Copyright © 2000 Hindawi Publishing Corporation. This is an open access article distributed under the Creative Commons Attribution License, which permits unrestricted use, distribution, and reproduction in any medium, provided the original work is properly cited.

Abstract

A mathematical model has been developed for a two-step approach to cancer chemotherapy involving the use of targeted monoclonal antibody-enzyme conjugates for the selective activation of anti-cancer prodrugs. Theoretical analysis and numerical simulation are used to characterize critical parameters for intratumoral and systemic drug generation. The model suggests that the most important pharmacokinetic and clinical parameters for increased drug production in the tumor are the rate of prodrug clearance from the blood and the initial injected dose of prodrug.

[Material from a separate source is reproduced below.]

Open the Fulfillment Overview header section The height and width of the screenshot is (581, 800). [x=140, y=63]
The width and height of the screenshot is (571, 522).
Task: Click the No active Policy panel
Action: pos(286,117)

The physiological parameters with the most influence are the prodrug and drug permeability. The ratio of tumor to blood drug generation can best be improved by increasing the conjugate clearance from the blood and decreasing the rate at which prodrug is converted to active drug. Predictions from this model concerning intratumoral prodrug and drug levels are validated by comparison with experimental data. Finally, the effects of certain barriers to chemotherapeutic treatments including vascular heterogeneity and radially outward convection are studied. If vascular heterogeneity alone is considered, the model predicts that the highest drug levels will occur in the most poorly vascularized sections of the tumor. However, when the effects of convection directed radially outward is considered, the highest drug levels are seen in the semi-well vascularized regions. This implies that the rapidly growing periphery of the tumor and the semi-necrotic tumor interior will receive the least amount of drug. These mathematical model predictions can lead to improved treatment protocols for this two step approach to cancer chemotherapy.